Combining the results from this and previous studies, a mechanistic model regarding the activation of MalT can be deduced (Fig. 6b). When no substrate is transported through the maltose transporter, a fraction of MalT protein is anchored to the membrane via interactions between its NBD and sensor domains and the MalK subunit of the transporter. In this conformation, the sensor domain of MalT could be stabilized by interacting with both NBD and MalK33, and the maltotriose-binding site may be inaccessible. Meanwhile, MalT can also be sequestered in the cytoplasm by cytosolic inhibitory proteins, such as MalY or Aes, which prevents its accidental activation by endogenously synthesized inducer. MalT binding by MalK, MalY, and Aes is not likely to occur simultaneously, since the repressions of MalT by MalK and Aes are both mediated through residue T38 from MalT (Supplementary Fig. 11)19,20. Moreover, MalK and Aes will clash with MalY if they bind MalT through this residue on NBD (Supplementary Fig. 11b, c). The independent function of repressor proteins could incorporate information from different signaling pathways, with MalT being a nexus that modulates the activity of the maltose system. When MalT is complexed with MalY, the oligomerization surfaces of NBD are both masked due to MalY sequestration and the autoinhibition mediated by the N-loop. Assuming the WHD of MalT and Apaf-1 moves similarly relative to NBD-HD during activation8, binding of maltotriose to the sensor and arm domains of MalT triggers conformational changes in the NOD that can allosterically disengage the inhibitory contacts (Supplementary Fig. 12), rendering MalT oligomerization-competent. This results in stabilization of the DNA-binding domains for cooperative interactions with the MalT-binding sites in the target promoters49. In this sense, the oligomerized MalT is like the Apaf-1 apoptosome and NLR inflammasomes that can recruit downstream signaling components, but different from plant NLR resistosomes that function as either channel, NADase or holoenzymes. The MalT-MalY complex structure here provides insights into the inhibition mechanism of a non-canonical STAND by a repressor protein, and sheds light on the mechanism whereby the activity of a STAND transcription factor is controlled.
Methods
Strain and plasmids
ED169 (MC4100 ΔmalB107)53 was used as the starting strain for constructing strain G (MC4100 ΔmalB107 trp::[Kanr-malEpΔ92-lac]op ΔmalT220 ΔcsgA::aadA7 Δaes (F+)) and strain H (strain G ΔmalY::Zeor) used for β-galactosidase assays. ΔmalB107 deletes most of the malK gene54. The transcriptional trp::[Kanr-malEpΔ92-lac]op fusion was brought into ED169 by P1 transduction from pop4146 (MC4100 aroB glpD ΔmalEpKp99::[Ptac-Pcon] trp::[Kanr-malEpΔ92-lac]op (F+)) (lab collection), generating strain A (ED169 trp::[Kanr-malEpΔ92-lac]op). csgA gene was deleted by P1 transduction from UGB935 (MG1655 ΔcsgA::aadA7) (obtained from C. Beloin, Institut Pasteur). The F factor was introduced into strain A for M13 phage infection by conjugation with pop7128 (MC4100 malTp10 (F+)) (lab collection). Deletions of malT, aes, and malY were carried out in a sequential order by allelic exchange using M13 bacteriophage derivatives as shuttles46, and the deletions were verified by PCR with primers flanking the deleted region.

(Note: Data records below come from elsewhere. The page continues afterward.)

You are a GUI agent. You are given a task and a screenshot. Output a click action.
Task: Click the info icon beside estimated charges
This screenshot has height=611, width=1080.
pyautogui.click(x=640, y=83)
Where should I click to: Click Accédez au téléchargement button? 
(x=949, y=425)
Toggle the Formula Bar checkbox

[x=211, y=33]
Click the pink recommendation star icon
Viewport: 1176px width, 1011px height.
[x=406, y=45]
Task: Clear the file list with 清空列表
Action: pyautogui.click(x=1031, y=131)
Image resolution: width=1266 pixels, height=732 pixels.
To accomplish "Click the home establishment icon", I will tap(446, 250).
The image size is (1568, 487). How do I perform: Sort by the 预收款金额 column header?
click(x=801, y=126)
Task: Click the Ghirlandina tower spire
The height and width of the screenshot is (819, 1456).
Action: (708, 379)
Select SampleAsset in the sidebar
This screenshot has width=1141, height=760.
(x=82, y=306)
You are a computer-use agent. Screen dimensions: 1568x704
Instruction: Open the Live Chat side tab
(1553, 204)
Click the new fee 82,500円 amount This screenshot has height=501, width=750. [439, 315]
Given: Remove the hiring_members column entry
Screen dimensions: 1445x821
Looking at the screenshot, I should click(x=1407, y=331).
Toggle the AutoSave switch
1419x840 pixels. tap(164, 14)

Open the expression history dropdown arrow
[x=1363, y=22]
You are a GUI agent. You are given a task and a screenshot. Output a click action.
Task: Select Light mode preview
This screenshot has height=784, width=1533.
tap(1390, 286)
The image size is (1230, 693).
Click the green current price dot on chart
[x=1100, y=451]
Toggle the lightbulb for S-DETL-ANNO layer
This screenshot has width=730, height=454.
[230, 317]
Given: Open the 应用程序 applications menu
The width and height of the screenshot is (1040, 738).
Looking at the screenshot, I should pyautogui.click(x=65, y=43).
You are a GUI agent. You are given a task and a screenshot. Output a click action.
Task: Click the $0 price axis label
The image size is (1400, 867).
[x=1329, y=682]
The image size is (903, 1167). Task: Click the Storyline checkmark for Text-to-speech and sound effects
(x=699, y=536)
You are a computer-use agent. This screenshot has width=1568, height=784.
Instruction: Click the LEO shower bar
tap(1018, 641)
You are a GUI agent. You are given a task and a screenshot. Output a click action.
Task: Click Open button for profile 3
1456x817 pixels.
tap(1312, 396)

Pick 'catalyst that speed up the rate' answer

Phage M13mp11::ΔmalY::Zeor32 was used for deleting malY. The malT gene was deleted by using the M13Zeo2::ΔmalT220, constructed as follows. The fragment extending from positions -14 bp to +3100 bp relative to the malT transcription start site was amplified by PCR from BL21 (DE3) ΔmalT220 with the introduction of a HindIII site and a BglII site upstream and downstream of the homologous region, respectively. After restriction enzyme digestion, the resulting fragment was ligated between the HindIII and BamHI sites of the zeocin-resistant M13Zeo2 vector. M13Zeo2::Δaes used for the aes gene deletion was obtained in a similar way, except that the flanking regions of aes (−327 bp to +3 bp and +939 bp to +1269 bp, respectively) were amplified separately and co-ligated between the HindIII and BamHI sites of the M13Zeo2 vector.
pJM241 is a single-copy R1 runaway plasmid55. pJB215 is modified from pOM215, a pJM241 plasmid containing PKAB-TTCT-malT21. pJB215 bears a 57 bp insertion between codons S121 and P122 of the malT gene, which encodes a 2×HA tag for western blot detection. The tag is localized in a loop region of the NBD and does not interfere with MalT function based on our cryo-EM structure. pOM206 is a pET24a (+) (Merck-Millipore) derivative encoding an N-terminally His-tagged MalT25. Sequence of full-length malY was amplified from E. coli genomic DNA with the introduction of a Ndel site and a Xhol site at the 5’ and 3’ ends of the gene, respectively, digested by NdeI and XhoI and ligated between the corresponding sites of the pGEX-6P-1 vector. All the malT and malY variants used for recombinant protein expression in E. coli were derived from constructs containing the WT sequence by Q5 site-directed mutagenesis (NEB).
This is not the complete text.